UWRF men explained to help women
April 6, 2007
As soon as it was published, I regretted promising a “Types of Men” column. Not because I think men are exempt from reproach, but because I wanted to show the opposite side. Like FOX News, I try to be fair and balanced, but there are far fewer stereotypes to work off for men then there are for women. The only stereotype I could find was that “men are all the same,” so I’ve thought about it, and interviewed women, and I now present, “Types of Men.”
We begin the same way as last week, with Mr. Sweet. He’s attentive and caring, jovial without ever being condescending, confident yet humble, he tips well and he’s never had a late charge at the library. When you’re with him, he makes you feel totally secure, both emotionally and physically, and the only thing that separates Mr. Sweet from Mr. Right is, in fact, the length of his penis. Unfortunately, this Prince Charming is a rare guy. The reason our only experience with this type is in fairy tales is because every guy has a vice.
It is on this note that we proceed to Mr. D-B (Dream Boat / Douche Bag). He is a panderer and a philanderer. By every appearance he looks like Mr. Sweet, but it’s all smoke and mirrors, an illusion that he projects to satisfy his master, the diabolical Mr. Winky. He wants you to think he’s sensitive, so he says his favorite movie is “Pretty Woman” or “Maid in Manhattan” or some other piece of manipulative tripe, and he invites you over to his room to watch a flick and play “Girl Talk.” When you get there, he has a guitar prominently displayed. When you ask if he plays, he sheepishly says yes, only to play one of the four Celine Dion or Marc Cohn songs he learned for such a moment. No heterosexual man enjoys “My Heart Will Go On.” I’m serious. Next, is a man who is much the same, he just isn’t a liar about who he is. His name is The Walking Wang, and he would best be described as cocky. His penis, like a divining rod, guides him to the nearest hole. This is a man who oozes profusely with sexuality - at least I hope that’s what it is (or maybe we’ve found a new category of Mr. Gland Disorder). Mr. Wang’s odor can be detected through a vault door. Is that Sex Panther? Nope. It’s the pheromones he’s been secretly harvesting from the animals on the lab farm. Strong enough for a horse, P.H. balanced for a woman, but given this guy’s chances for success, the ability to attract and arouse sheep may come in handy. Luckily, there is a way to control him. The fact that he uses his penis as a guide can work against him. When you get tired of this game, hit the cancel button by mashing down the top button.

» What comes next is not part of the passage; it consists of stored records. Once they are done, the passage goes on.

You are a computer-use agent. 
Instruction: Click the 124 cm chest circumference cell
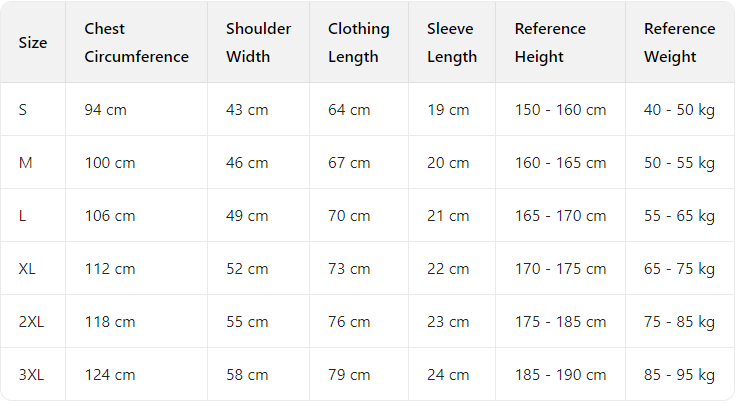(110, 375)
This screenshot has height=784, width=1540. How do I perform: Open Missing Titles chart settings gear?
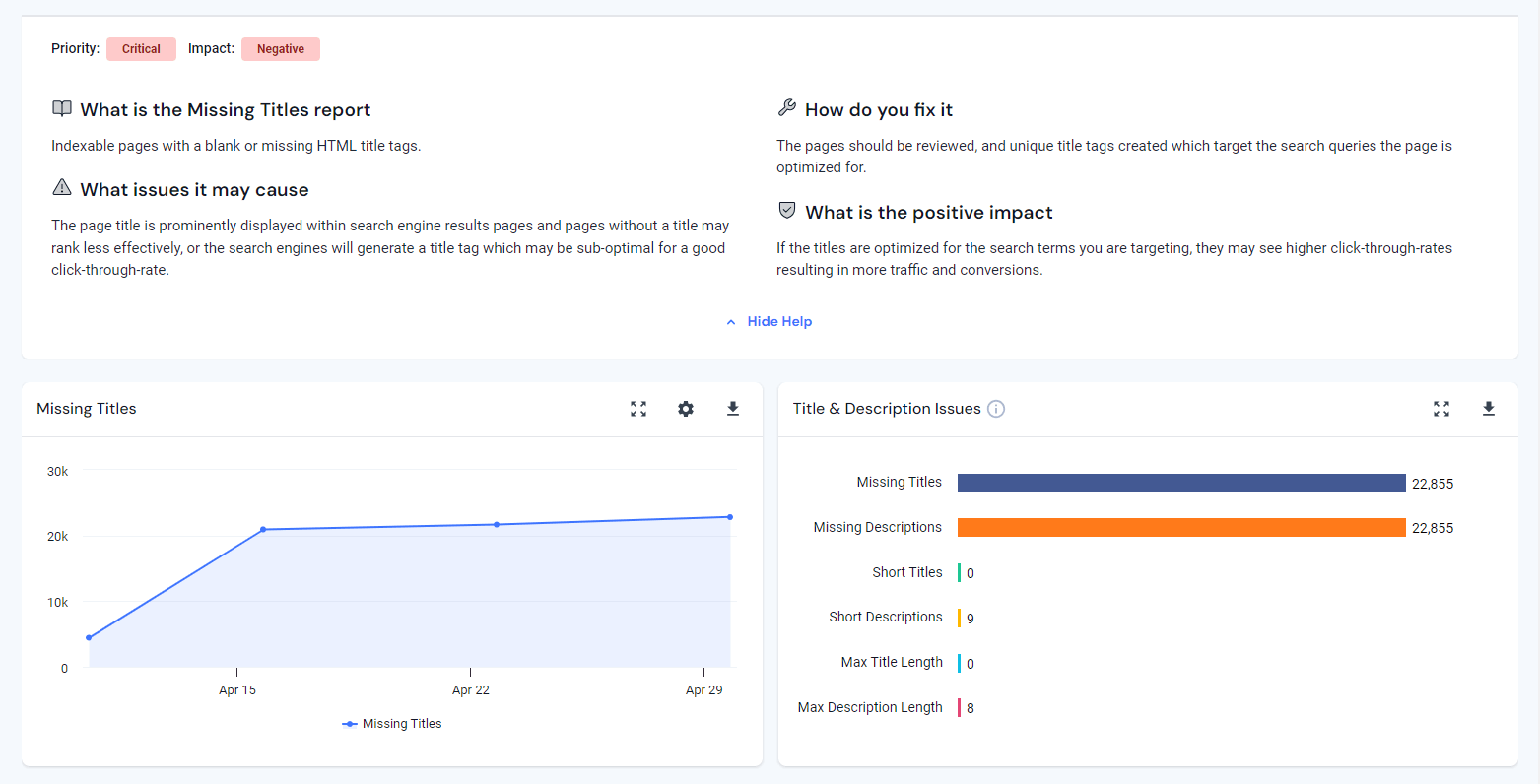pyautogui.click(x=686, y=409)
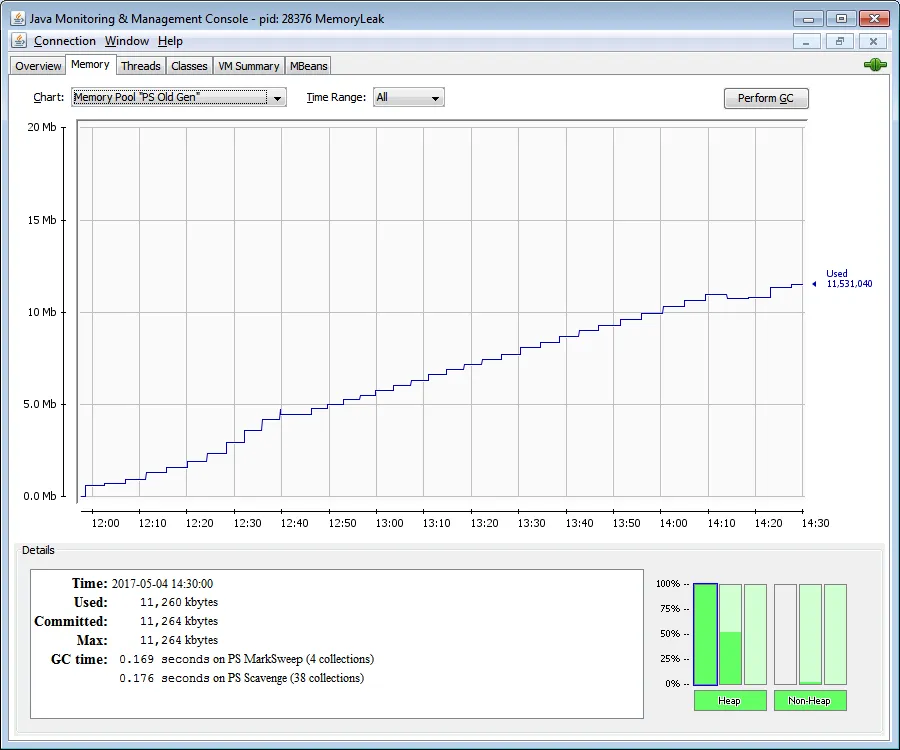Viewport: 900px width, 750px height.
Task: Click the green connection status icon
Action: point(874,64)
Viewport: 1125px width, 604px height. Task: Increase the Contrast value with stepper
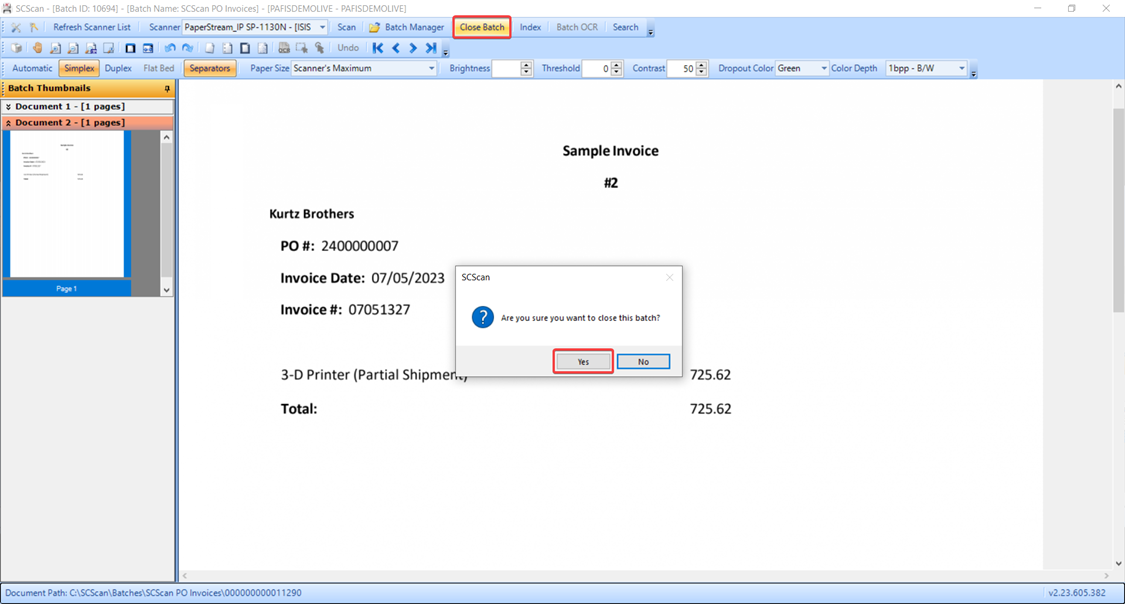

Finally, there is Mr. Nice Guy. (aka MC Snoozefest) He lives by the mantra, “nice guys finish last,” and accuses women of going for brash, boarish boys instead of those who could treat them right. Yeah, that’s true, but those “bad boys” have something you don’t, a backbone (or possibly good looks). He never asks. He just waits. Ladies, please be encouraging. They don’t know you’d rather be doing something on a Friday night as opposed to nothing. They don’t get that you’re waiting for them, nor do they understand that flirting is natural. Please, save them from a future in their mother’s basement.
I again find myself running out of space. Spring has sprung, and whether you are consciously looking or not, physiologically, it’s sexy time, so give these guys a look. I am all too aware of how seemingly shallow the dating pool on campus is; hell, it’s a freakin’ puddle, especially since it’s a 60-40 split on campus, but in the meantime, tread water until something big comes your way.
Kris Evans is a student at UW-River Falls.